Laju mortalitas penangkapan (F) ikan tembang adalah 7,376 per tahun. Laju mortalitas penangkapan ini jauh lebih besar dibandingkan laju mortalitas alami yaitu 1,146. Hal ini menunjukkan bahwa faktor kematian ikan tembang lebih besar disebabkan oleh kegiatan penangkapan. Mortalitas alami dipengaruhi oleh pemangsaan, penyakit, stres pemijahan, kelaparan dan usia tua (Sparre & Venema 1999). Oleh karena itu dapat diduga pula bahwa penurunan laju mortalitas alami disebabkan oleh menurunnya jumlah ikan yang tumbuh hingga berusia tua dan mengalami kematian secara alami akibat telah tertangkap lebih dulu karena tingginya aktifitas penangkapan. Tingginya laju mortalitas penangkapan dan menurunnya laju mortalitas alami juga dapat menunjukkan dugaan terjadinya kondisi growth overfishing yaitu sedikitnya jumlah ikan tua (Sparre & Venema 1999) karena ikan muda tidak sempat tumbuh akibat tertangkap sehingga tekanan penangkapan terhadap stok tersebut seharusnya dikurangi hingga mencapai kondisi optimum yaitu laju mortalitas penangkapan sama dengan laju mortalitas alami.

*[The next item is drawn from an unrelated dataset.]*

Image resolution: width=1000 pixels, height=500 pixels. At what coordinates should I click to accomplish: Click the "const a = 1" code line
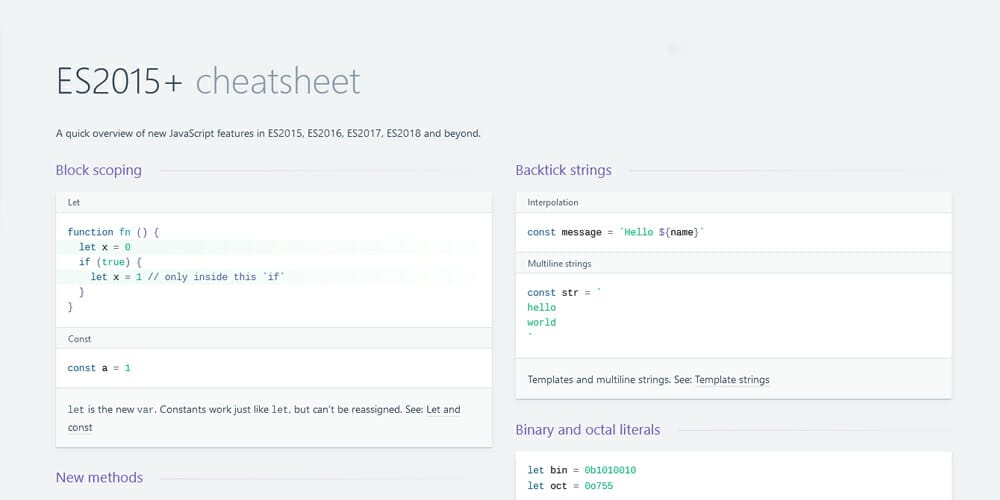tap(99, 368)
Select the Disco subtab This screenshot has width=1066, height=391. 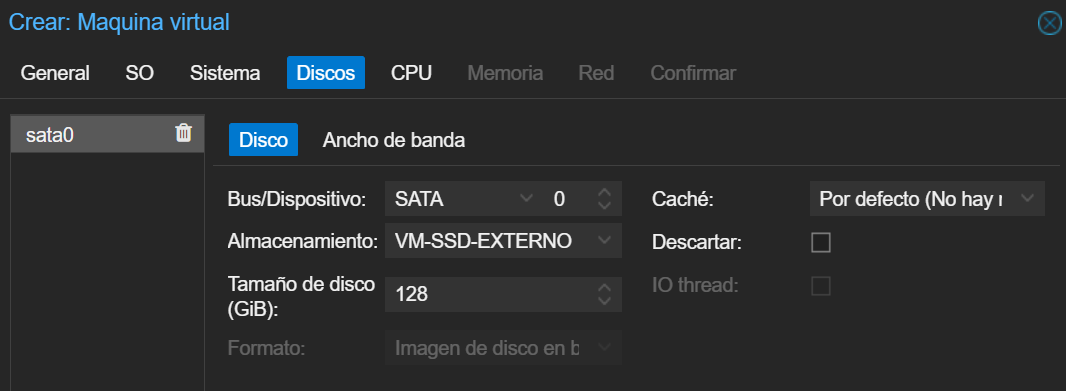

Pada penelitian sebelumnya diperoleh nilai laju mortalitas penangkapan sebesar 4,634 per tahun. Jika dibandingkan dengan laju mortalitas yang diperoleh saat ini terlihat bahwa laju penangkapan ikan tembang di perairan Teluk Palabuhanratu mengalami peningkatan. Peningkatan laju penangkapan ini disebabkan oleh peningkatan jumlah upaya penangkapan (effort) yang terus dilakukan setiap tahunnya oleh nelayan di Teluk Palabuhanratu seperti disajikan pada Tabel 8.

Tabel 8. Data upaya penangkapan ikan tembang di Teluk Palabuhanratu tahun 2003-2006 (unit)

Tahun Effort (unit)

2003 253

2004 266

2005 428

2006 511

Sumber : Ditjen Tangkap-DKP (2007)

Berdasarkan hasil analisis juga diketahui laju eksploitasi ikan tembang di perairan Teluk Palabuhanratu sebesar 0,832 yang berarti 83,2% kematian ikan tembang di perairan tersebut disebabkan oleh aktifitas penangkapan. Laju eksploitasi ikan tembang yang besar disebabkan oleh penangkapan ikan tembang yang berlangsung setiap harinya oleh nelayan di Teluk Palabuhanratu. Bila dibandingkan dengan laju eksploitasi optimum yang dikemukakan oleh Gulland (1971) in Pauly (1984) yaitu sebesar 0,5 maka laju eksploitasi ikan tembang di perairan Teluk Palabuhanratu sudah melebihi nilai optimum tersebut. Nilai ini juga menguatkan indikasi adanya tekanan penangkapan yang tinggi terhadap stok ikan tembang di Teluk Palabuhanratu. Nilai mortalitas penangkapan dipengaruhi oleh tingkat eksploitasi. Semakin tinggi tingkat eksploitasi di suatu daerah maka mortalitas penangkapannya semakin besar (Lelono 2007). Selain itu, hal ini juga menjelaskan hasil analisis parameter pertumbuhan yang telah dibahas sebelumnya yaitu tingginya tekanan penangkapan mengakibatkan ukuran panjang maksimum ikan tertangkap saat ini menjadi lebih kecil serta meningkatnya koefisien pertumbuhan yang berarti umur ikan untuk mencapai panjang infinitif menjadi lebih pendek.